Pictures stay out of the copy; output exactly the lines from the one containing "Task: Open the Deployment Types tab" through the end of the material.
•••••
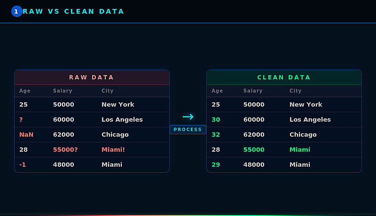Select the NaN age cell
The height and width of the screenshot is (216, 376).
(26, 135)
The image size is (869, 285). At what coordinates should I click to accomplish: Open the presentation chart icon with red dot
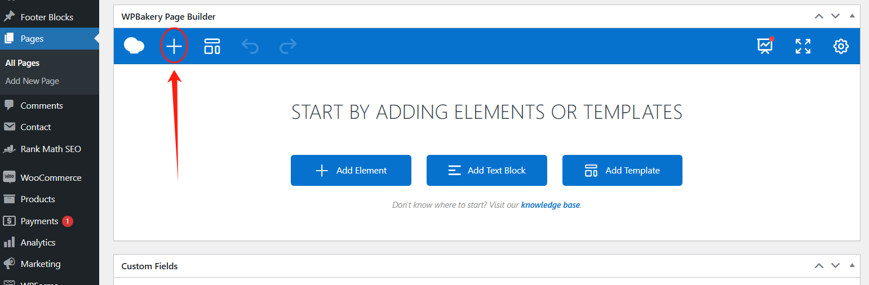point(765,46)
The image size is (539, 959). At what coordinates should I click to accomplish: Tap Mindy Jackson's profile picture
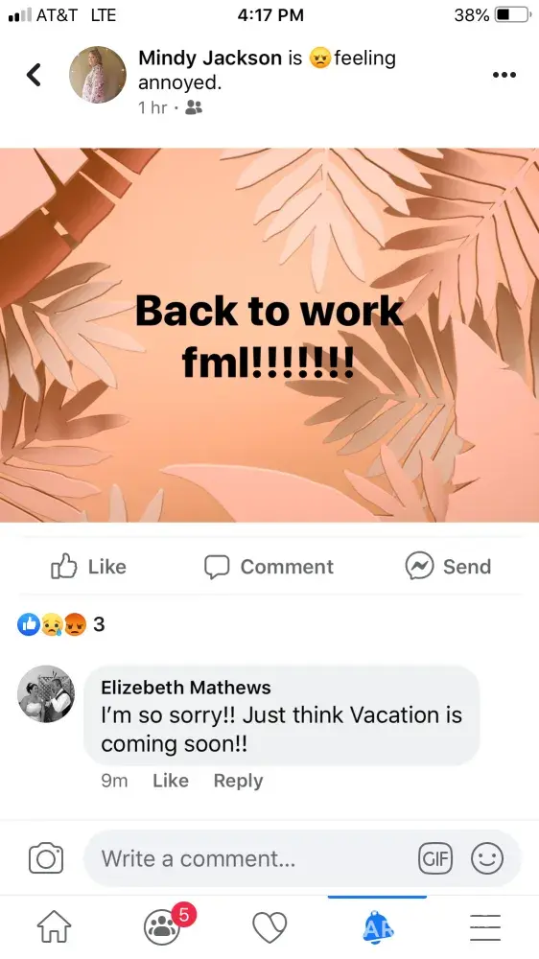pyautogui.click(x=97, y=75)
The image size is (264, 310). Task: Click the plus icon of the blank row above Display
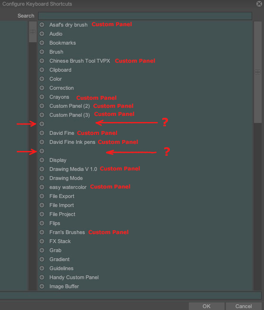pyautogui.click(x=42, y=151)
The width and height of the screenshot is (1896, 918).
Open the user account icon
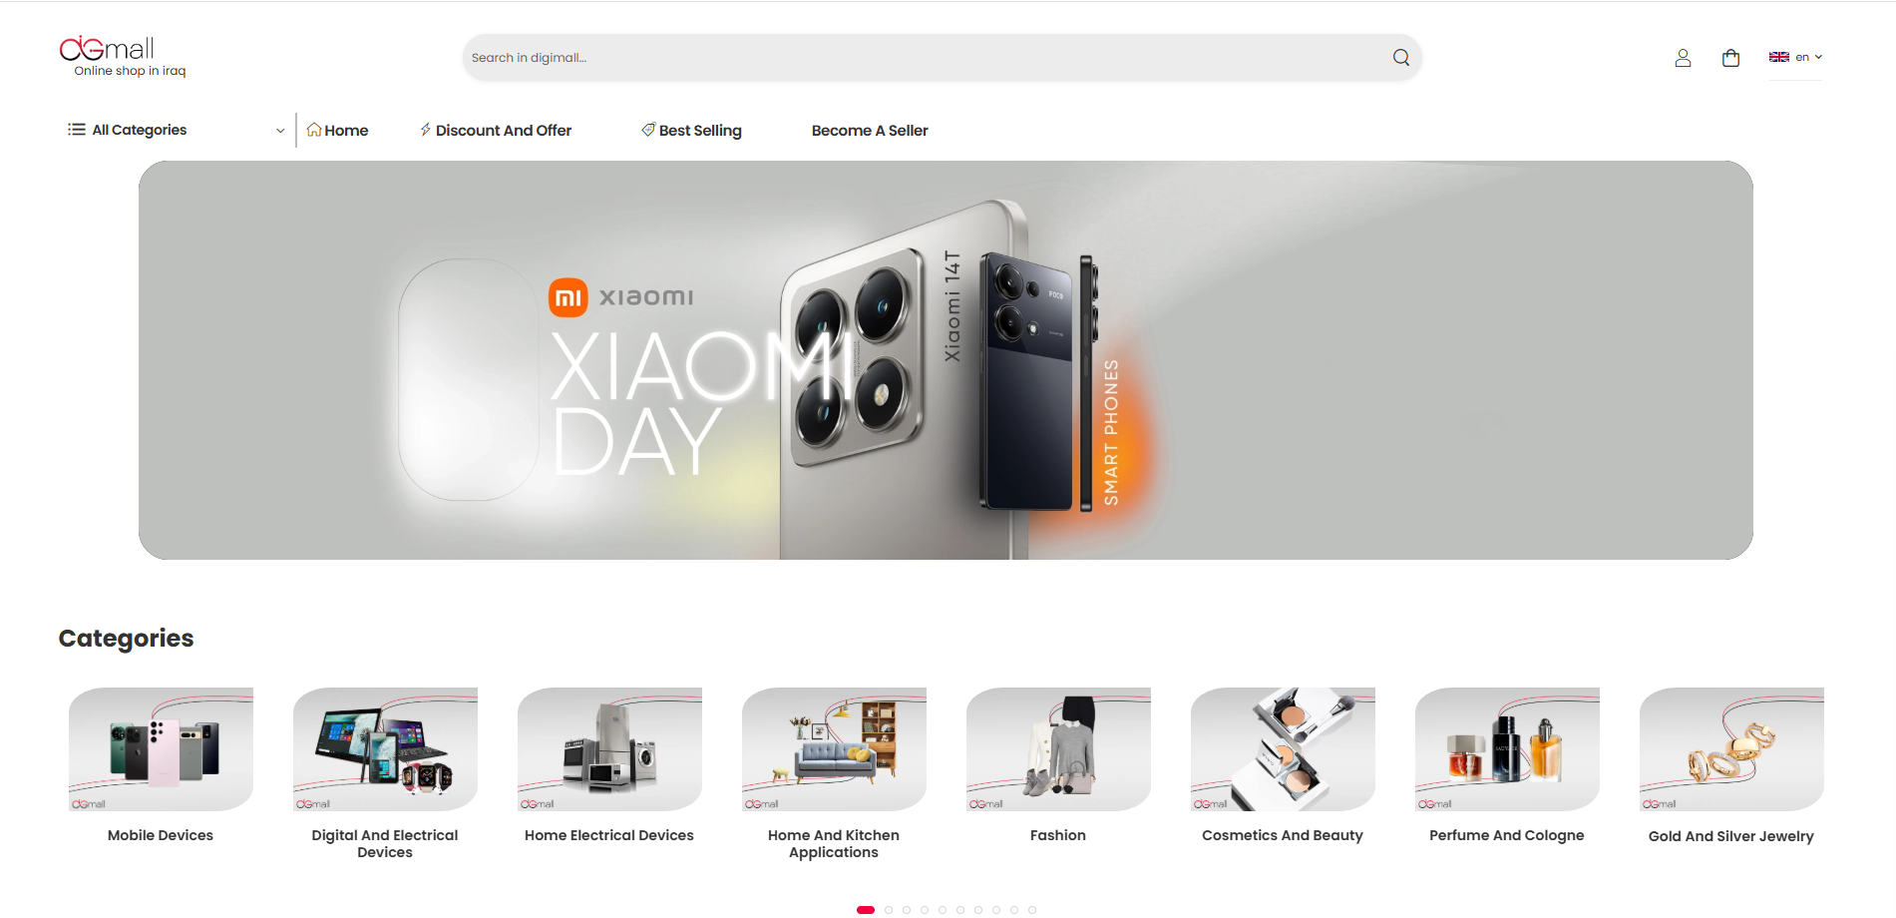[x=1683, y=58]

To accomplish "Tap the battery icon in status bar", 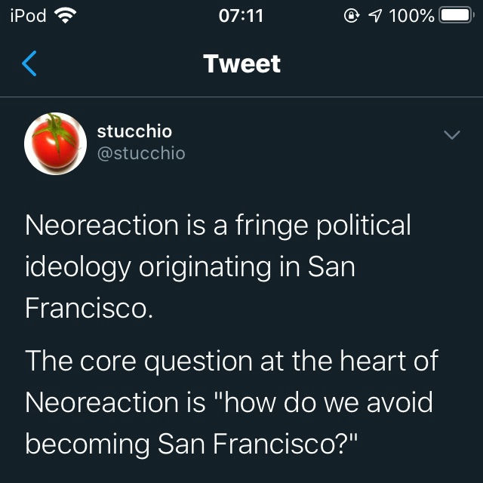I will coord(457,15).
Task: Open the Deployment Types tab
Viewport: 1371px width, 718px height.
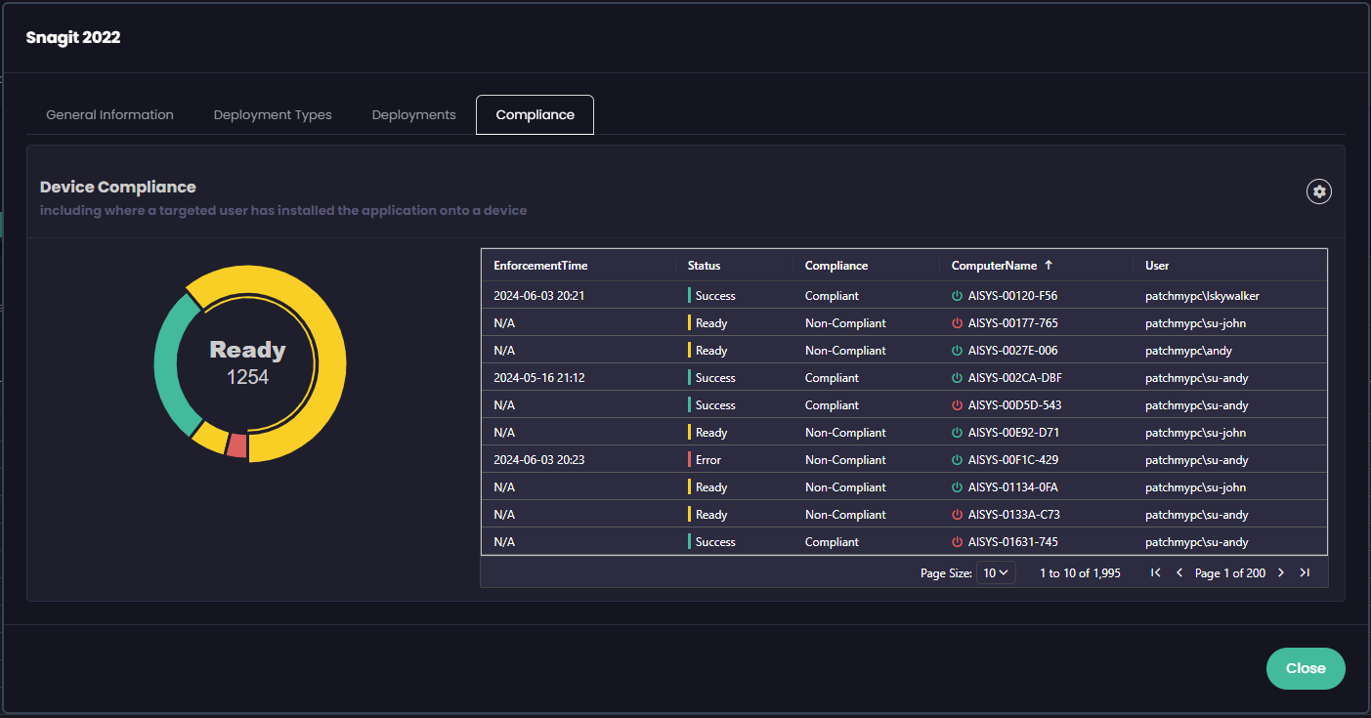Action: click(x=273, y=115)
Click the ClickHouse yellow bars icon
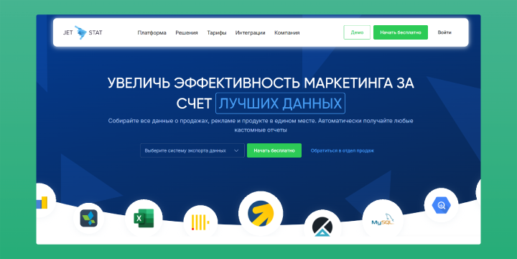The width and height of the screenshot is (517, 259). [x=200, y=222]
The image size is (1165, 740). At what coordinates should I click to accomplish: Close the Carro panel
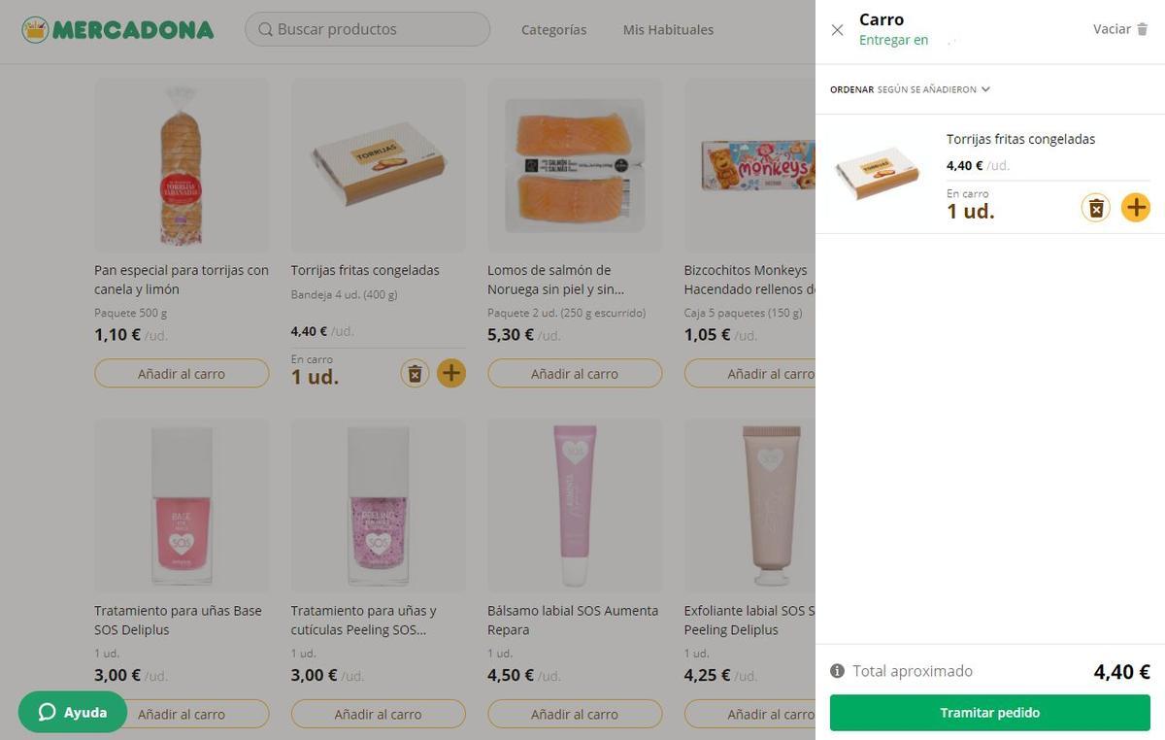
•••••
> **Response**:
Task: Open the Deployment Types tab
Viewport: 1371px width, 718px height.
Action: click(x=273, y=115)
Click the ClickHouse yellow bars icon
The width and height of the screenshot is (517, 259). [x=200, y=222]
The image size is (1165, 740). At what coordinates should I click to accomplish: Close the Carro panel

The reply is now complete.